CINACS Lecture Series: Cross-modal Interaction in Natural and Artificial Cognitive Systems
Winter Semester 2010/2011
||Christopher Habel, Wolfgang Menzel, Stefan Wermter, Jianwei Zhang
||Mo. 14:15-15:45h, weekly
Natural cognitive systems - like humans - profit from combining the input of the different sensory systems not only because each modality provides information about different aspects of the world but also because the different senses can jointly encode particular aspects of events, e.g. the location or meaning of an event. However, the gains of cross-modal integration come at a cost: since each modality uses very specific representations, information needs to be transferred into a code that allows the different senses to interact. Corresponding problems arise in human communication when information about one topic is expressed using combinations of different formats such as written or spoken language and graphics.
In this lecture, we will focus on models and methods suitable to realize processes and representations for cross-modal interactions in artificial cognitive systems, i.e. computational systems. After introducing the core phenomena of cross-modal interaction we exemplify the mono- modal basis of cross-modal interaction and the current development of informatics-oriented research in this field with four topics:
- Cross modal information fusion for a range of non-sensory, i.e. categorial data in the area of speech and language processing, where visual stimuli have to be merged with the available acoustic evidence. Among the language-related information sources certainly lip reading provides one of the major contributions of additional evidence, but more recently eyebrow movement and its relationship to suprasegmental features of human speech has attracted considerable attention as well.
- The interaction of representational modalities - as language and maps - in the interdependence to sensory modalities, in particular to vision, auditory perception and haptics. The computational analysis of multi-modal documents or dialogues is a prerequisite for advanced intelligent information systems as well as for human-computer interaction, in particular human-robot interaction. Furthermore, such computational devices can be used in systems giving assistance to impaired, e.g. blind or visual impaired, or deaf people.
- Multimodal memory plays an important role for the next generation of mobile robots and service robots. Using grounded memories of robot actions - use real-world visual, audio and tactile data collected by the robot - instead of solely a sensorimotor controller, the robot's memory can be enriched and thus robustness of both representations and retrieval process of autonomous agents will increase.

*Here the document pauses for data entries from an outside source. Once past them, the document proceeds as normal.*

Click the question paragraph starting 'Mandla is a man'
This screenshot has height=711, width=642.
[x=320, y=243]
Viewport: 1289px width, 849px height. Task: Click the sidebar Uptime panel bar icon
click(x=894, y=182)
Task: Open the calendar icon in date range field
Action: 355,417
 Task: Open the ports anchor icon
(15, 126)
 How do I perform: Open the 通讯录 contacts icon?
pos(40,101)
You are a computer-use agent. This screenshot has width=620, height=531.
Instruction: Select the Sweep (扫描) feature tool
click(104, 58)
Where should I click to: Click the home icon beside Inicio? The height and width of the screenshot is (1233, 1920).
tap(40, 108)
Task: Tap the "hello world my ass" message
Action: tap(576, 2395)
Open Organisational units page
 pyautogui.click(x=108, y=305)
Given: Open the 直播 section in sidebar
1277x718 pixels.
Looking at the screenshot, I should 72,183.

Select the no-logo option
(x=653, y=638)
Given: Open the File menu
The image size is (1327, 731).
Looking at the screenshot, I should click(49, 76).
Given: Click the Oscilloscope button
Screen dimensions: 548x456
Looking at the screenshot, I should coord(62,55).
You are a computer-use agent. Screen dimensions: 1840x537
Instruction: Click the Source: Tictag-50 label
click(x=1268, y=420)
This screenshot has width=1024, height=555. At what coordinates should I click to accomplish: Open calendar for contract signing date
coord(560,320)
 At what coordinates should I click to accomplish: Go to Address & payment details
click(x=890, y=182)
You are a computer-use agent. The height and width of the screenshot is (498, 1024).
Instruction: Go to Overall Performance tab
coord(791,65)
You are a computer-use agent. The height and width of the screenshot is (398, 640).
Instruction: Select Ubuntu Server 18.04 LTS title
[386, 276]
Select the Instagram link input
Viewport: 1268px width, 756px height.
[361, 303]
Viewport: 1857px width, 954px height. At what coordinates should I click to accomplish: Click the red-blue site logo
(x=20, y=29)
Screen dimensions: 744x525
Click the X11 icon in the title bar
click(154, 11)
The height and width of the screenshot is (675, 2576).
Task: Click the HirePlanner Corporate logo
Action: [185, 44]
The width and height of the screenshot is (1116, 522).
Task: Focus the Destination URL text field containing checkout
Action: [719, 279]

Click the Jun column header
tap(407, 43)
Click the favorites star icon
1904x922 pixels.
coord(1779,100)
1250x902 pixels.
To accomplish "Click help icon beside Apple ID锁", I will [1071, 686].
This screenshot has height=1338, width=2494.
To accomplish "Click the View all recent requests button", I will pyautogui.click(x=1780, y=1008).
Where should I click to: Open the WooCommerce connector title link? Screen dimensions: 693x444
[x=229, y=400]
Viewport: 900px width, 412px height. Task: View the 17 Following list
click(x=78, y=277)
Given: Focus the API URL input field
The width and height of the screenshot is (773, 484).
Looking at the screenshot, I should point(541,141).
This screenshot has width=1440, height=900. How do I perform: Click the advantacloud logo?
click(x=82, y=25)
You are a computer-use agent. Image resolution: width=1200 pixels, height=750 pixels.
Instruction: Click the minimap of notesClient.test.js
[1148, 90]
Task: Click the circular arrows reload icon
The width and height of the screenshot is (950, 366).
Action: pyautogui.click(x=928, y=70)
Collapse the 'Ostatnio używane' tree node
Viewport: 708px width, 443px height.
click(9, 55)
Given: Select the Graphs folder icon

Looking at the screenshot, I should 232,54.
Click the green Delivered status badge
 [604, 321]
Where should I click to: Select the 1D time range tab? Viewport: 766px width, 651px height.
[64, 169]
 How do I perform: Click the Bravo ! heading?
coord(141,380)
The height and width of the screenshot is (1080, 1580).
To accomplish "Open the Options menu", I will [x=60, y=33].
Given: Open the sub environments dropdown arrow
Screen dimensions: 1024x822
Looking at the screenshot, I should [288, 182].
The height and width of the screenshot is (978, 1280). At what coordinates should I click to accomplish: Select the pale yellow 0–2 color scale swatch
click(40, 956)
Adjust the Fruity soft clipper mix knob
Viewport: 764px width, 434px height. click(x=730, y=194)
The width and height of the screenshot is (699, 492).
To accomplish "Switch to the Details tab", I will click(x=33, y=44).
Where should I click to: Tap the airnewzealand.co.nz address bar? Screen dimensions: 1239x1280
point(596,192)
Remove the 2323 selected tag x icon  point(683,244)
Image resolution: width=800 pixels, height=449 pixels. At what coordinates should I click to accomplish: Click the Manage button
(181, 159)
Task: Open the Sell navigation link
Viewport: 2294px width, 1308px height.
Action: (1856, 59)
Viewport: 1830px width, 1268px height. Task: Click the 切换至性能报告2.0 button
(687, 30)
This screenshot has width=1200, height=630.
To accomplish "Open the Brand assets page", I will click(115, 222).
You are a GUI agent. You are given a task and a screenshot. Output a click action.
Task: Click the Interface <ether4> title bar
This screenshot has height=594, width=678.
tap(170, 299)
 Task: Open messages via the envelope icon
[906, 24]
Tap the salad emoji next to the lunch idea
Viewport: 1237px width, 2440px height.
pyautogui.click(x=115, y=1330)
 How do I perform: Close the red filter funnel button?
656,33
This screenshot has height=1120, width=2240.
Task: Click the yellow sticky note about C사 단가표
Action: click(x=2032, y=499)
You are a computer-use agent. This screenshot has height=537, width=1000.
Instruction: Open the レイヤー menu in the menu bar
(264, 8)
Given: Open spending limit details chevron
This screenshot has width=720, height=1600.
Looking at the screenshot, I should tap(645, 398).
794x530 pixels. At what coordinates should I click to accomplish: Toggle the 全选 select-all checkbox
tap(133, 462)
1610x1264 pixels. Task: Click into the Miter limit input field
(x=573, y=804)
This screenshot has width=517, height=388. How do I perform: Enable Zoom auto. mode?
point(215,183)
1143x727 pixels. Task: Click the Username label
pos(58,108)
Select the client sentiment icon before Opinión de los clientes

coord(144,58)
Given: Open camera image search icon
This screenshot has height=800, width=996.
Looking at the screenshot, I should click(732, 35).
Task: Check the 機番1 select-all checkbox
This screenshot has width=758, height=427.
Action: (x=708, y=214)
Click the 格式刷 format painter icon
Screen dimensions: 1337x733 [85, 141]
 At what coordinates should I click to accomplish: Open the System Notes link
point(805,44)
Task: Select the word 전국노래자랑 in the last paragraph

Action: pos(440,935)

- Neural architectures for multiple modalities. The brain plays the central role in all animal or human behavior. The integration
of various sense information with cognitive processing in neural architectures is therefore particularly relevant. Examples of
computational neural architectures are described, from spiking neural networks to supervised and selforganizing artifical neural networks based on midbrain and cortical brain areas. The focus will be on auditory and visual modalities illustrated by some examples of robotic behaviour.